Nel Friuli Venezia Giulia la situazione era aggravata anche dai problemi post bellici. Con il trattato di Parigi, infatti, l’Italia aveva perso zone tradizionalmente italiane a favore della nascente repubblica Iugoslava e la stessa città di Trieste, dove è ambientato il romanzo di Pietro Spirito, fu assegnata definitivamente al nostro paese soltanto nel 1975 con il trattato di Osimo.
“È notte sul confine” è ambientato nel 1970. Trieste è ancora divisa in due zone: la zona A, presidiata dalle truppe alleate, e la zona B, presidiata da quelle iugoslave. In Italia, l’anno prima, con l’attentato di Piazza Fontana ha già preso il via la strategia della tensione.
I servizi segreti sono in allerta: temono un golpe e Trieste è nell’occhio del ciclone perché è una città di confine, dove per molti trafficanti di armi è possibile operare indisturbati e barche e battelli non identificati si aggirano sulla linea di costa mentre nella zona interna sono frequenti le scaramucce tra militari iugoslavi e italiani.
In questo quadro difficile si inserisce la storia che Pietro Spirito ci narra. Il protagonista del romanzo è Ettore Salassi, un giornalista del Piccolo di Trieste che per sua sfortuna ha un passato nella brigata Decima Mas del generale fascista Junio Valerio Borghese. Ẻ un passato che nel mondo post bellico pesa come un macigno, anche se all’epoca Ettore aveva solo sedici anni e per la sua giovane età lo Stato lo aveva perdonato. Il passato, però, non ti dimentica, è una condanna che ti porti sempre sul groppone e che ti rende ricattabile soprattutto se, come Salassi, sei un uomo fragile e solo, senza famiglia, senza amici e con un disperato bisogno d’amore.
È a causa dei suoi trascorsi fascisti che Ettore è costretto a diventare un informatore dei servizi segreti che da una parte temono un colpo di stato da parte dell’ex generale Valerio Borghese, ma dall’altra sospettano infiltrazioni dei servizi segreti iugoslavi nelle fila dell’esercito. Lungo il confine, infatti, avvengono spesso scaramucce tra la parte più estrema dei militari italiani, sostenuta dagli irredentisti croati, e l’esercito di Tito. Tra l’altro, a rendere più complicata la situazione a Trieste vivono migliaia di slavi, slavi che durante la repubblica di Salò furono rinchiusi con tutte la loro famiglie nei campi di concentramento fascisti, proprio come Maia, la donna di cui Ettore è innamorato.
“È notte sul confine” è un romanzo che ritorna a quegli anni difficili, in una città bella ma triste, incerta sulla propria identità, dove la non appartenenza o il doppio gioco sono dei problemi che possono rivelarsi così insidiosi da condurti fino alla morte.
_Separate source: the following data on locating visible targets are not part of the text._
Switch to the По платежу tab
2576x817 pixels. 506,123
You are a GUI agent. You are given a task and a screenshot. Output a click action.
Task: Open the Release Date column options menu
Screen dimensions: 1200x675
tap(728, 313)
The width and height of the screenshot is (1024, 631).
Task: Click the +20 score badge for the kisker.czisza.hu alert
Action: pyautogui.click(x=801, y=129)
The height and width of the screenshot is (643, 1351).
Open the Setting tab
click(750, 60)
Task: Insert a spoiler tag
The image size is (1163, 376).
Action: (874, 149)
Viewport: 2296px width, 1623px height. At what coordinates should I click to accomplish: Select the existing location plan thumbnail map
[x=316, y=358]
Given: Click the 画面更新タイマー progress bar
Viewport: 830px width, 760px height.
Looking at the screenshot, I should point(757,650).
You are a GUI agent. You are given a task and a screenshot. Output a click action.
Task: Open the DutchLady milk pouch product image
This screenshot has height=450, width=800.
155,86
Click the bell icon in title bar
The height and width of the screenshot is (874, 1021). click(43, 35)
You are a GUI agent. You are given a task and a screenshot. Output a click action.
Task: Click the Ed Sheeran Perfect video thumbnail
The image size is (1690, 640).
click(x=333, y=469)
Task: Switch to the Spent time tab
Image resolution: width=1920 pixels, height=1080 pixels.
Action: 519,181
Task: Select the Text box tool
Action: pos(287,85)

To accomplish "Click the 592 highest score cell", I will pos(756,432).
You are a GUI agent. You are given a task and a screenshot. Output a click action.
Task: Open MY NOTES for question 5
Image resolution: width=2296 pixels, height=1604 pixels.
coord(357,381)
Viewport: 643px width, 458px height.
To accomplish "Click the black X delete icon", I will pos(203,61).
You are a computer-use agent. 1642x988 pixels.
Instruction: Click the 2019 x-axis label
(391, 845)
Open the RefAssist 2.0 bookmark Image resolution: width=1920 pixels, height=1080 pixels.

Servendosi di Ettore Salassi, Pietro Spirito ci racconta una pagina della storia d’Italia che faremmo bene a non dimenticare, con l’aiuto di una lingua asciutta e scarna, a volte desolata come la laguna sommersa dalle nebbie, dove ogni tanto compaiono i cadaveri di quelli che sono passati dalla parte del nemico, perché a Trieste la pace non è ancora arrivata, ma si combatte spinti dal rancore per un passato che ha causato morte e sofferenza. Un romanzo a metà tra un noir e una spy story. Una storia triste che non conosce né redenzione né perdono. Da leggere anche se non amate il genere, perché “È notte sul confine” non è solo un romanzo di genere, ma un pezzo della nostra memoria.
Recensione di Maria Cristina Grella.